Column Greater Than Check#
Check: column-greater-than-check
Purpose: Ensures that values in one column are strictly greater than (or greater than or equal to) the values in another column or the result of evaluating a Spark SQL expression.
Note
Rows with
null
values in either column or the limit result are treated as invalid and will fail the check.Use the
inclusive
flag to control whether equality (>=
) is permitted.inclusive: false
: requirescolumn > limit
inclusive: true
: allowscolumn >= limit
Python Configuration#
from sparkdq.checks import ColumnGreaterThanCheckConfig
from sparkdq.core import Severity
# Simple column comparison
ColumnGreaterThanCheckConfig(
check_id="dropoff-after-pickup",
column="dropoff_datetime",
limit="pickup_datetime",
inclusive=False, # use True to allow equality
severity=Severity.CRITICAL
)
# Expression with mathematical operation
ColumnGreaterThanCheckConfig(
check_id="price-with-margin",
column="selling_price",
limit="cost_price * 1.2",
inclusive=True, # use False to require strict greater than
severity=Severity.CRITICAL
)
# Complex conditional expression
ColumnGreaterThanCheckConfig(
check_id="score-validation",
column="user_score",
limit="CASE WHEN level='beginner' THEN min_score ELSE min_score * 1.1 END",
inclusive=False,
severity=Severity.CRITICAL
)
Declarative Configuration#
- check: column-greater-than-check
check-id: dropoff-after-pickup
column: dropoff_datetime
limit: pickup_datetime
inclusive: false
severity: critical
- check: column-greater-than-check
check-id: price-with-margin
column: selling_price
limit: cost_price * 1.2
inclusive: true
severity: critical
- check: column-greater-than-check
check-id: score-validation
column: user_score
limit: CASE WHEN level='beginner' THEN min_score ELSE min_score * 1.1 END
inclusive: false
severity: critical
Typical Use Cases#
✅ Enforce correct ordering of timestamps, such as ensuring dropoff time is after pickup time.
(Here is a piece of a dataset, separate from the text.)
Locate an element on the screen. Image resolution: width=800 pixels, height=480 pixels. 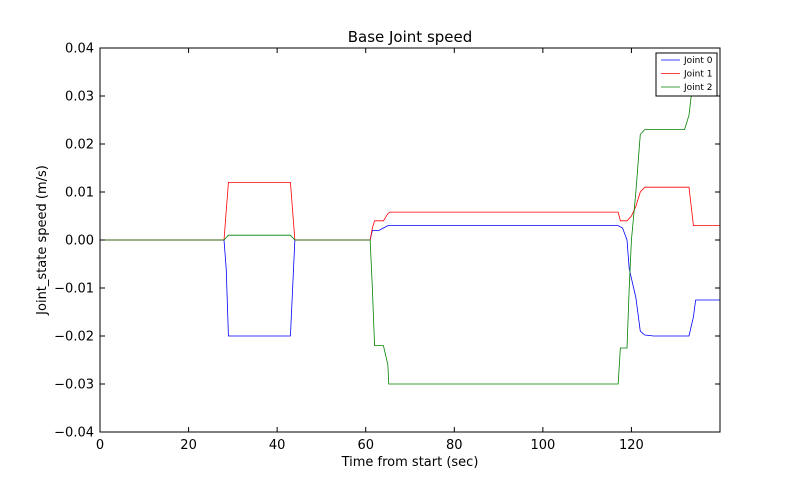
y-axis-label: Joint_state speed (m/s) is located at coordinates (42, 240).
✅ Detect incorrect or corrupted ranges in financial or numeric fields.
✅ Validate business rules with dynamic limits, such as ensuring selling price exceeds minimum margins above cost price (e.g., selling_price > cost_price * 1.2).
✅ Apply conditional validation logic based on categories or statuses (e.g., score > CASE WHEN level=’beginner’ THEN min_score ELSE min_score * 1.1 END).
✅ Prevent invalid or logically inconsistent data entries in business-critical systems.